Laura Louis, victime plusieurs fois de violences numériques, avance des statistiques pour montrer l’impact de ce fléau chez les femmes. « D’après un rapport publié par l’Observatoire des Droits de l’Internet l’année dernière, 58 % des violences numériques sont dirigées à l’encontre des femmes contre 40 % dans le camp des hommes », a-t-elle fait savoir.
La lauréate de la 7e édition du prix Jeune journaliste, Germina Pierre Louis, croit dur comme fer que « les femmes journalistes sont les plus exposées à la violence numérique parce qu’elles sont à la fois des professionnels de l’information et des femmes ». Aussi a-t-elle invité les patrons des médias à prendre leurs responsabilités vis-à-vis des travailleuses de presse et à leur donner plus de place dans les salles de nouvelles.
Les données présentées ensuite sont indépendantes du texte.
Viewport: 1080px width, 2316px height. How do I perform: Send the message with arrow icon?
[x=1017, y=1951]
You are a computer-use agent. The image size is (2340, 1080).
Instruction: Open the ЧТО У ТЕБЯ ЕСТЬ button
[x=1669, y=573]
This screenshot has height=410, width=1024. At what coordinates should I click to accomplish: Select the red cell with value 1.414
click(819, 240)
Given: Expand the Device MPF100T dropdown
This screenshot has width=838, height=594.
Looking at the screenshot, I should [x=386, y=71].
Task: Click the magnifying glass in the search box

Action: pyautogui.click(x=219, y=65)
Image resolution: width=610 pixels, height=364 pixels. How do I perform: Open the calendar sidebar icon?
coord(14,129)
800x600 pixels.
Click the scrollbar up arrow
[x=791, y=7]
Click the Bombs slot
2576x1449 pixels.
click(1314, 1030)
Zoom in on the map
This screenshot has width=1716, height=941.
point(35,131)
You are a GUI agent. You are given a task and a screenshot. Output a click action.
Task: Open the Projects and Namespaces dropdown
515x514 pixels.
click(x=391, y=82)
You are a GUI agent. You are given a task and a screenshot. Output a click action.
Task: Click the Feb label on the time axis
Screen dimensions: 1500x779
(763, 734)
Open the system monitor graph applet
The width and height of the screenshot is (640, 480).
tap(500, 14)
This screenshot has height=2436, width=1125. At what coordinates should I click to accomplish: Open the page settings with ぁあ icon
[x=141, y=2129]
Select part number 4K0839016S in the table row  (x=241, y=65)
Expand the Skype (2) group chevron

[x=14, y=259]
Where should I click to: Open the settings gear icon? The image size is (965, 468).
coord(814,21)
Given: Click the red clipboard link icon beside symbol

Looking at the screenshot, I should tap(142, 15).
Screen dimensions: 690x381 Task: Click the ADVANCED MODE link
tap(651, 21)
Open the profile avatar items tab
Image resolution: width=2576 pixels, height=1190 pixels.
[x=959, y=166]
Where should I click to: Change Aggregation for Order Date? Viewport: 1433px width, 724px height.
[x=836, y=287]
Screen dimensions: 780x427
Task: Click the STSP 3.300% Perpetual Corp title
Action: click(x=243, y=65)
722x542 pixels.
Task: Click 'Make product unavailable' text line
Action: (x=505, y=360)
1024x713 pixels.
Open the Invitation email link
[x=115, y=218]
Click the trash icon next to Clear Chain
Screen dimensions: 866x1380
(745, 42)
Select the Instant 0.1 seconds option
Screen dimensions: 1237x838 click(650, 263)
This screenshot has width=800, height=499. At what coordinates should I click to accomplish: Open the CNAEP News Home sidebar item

L’ingénieur en informatique, Clervil Sandy, conseille de passer moins de temps sur les réseaux sociaux. « Plus vous passez du temps à surfer sur Internet, à discuter avec des personnes sur les réseaux sociaux plus vous devenez vulnérables à la violence en ligne. Il existe des moyens pour se protéger, protéger vos comptes sur les réseaux sociaux. Il suffit juste d’aller dans les paramètres de confidentialité du réseau social en question pour les activer. »
Autre constat. D’après le directeur de l’Institut Panos, Jean Claude Louis : « Sur 10 images partagées sur Tik Tok, une plateforme d’échange en ligne, 8 dénigrent les femmes ».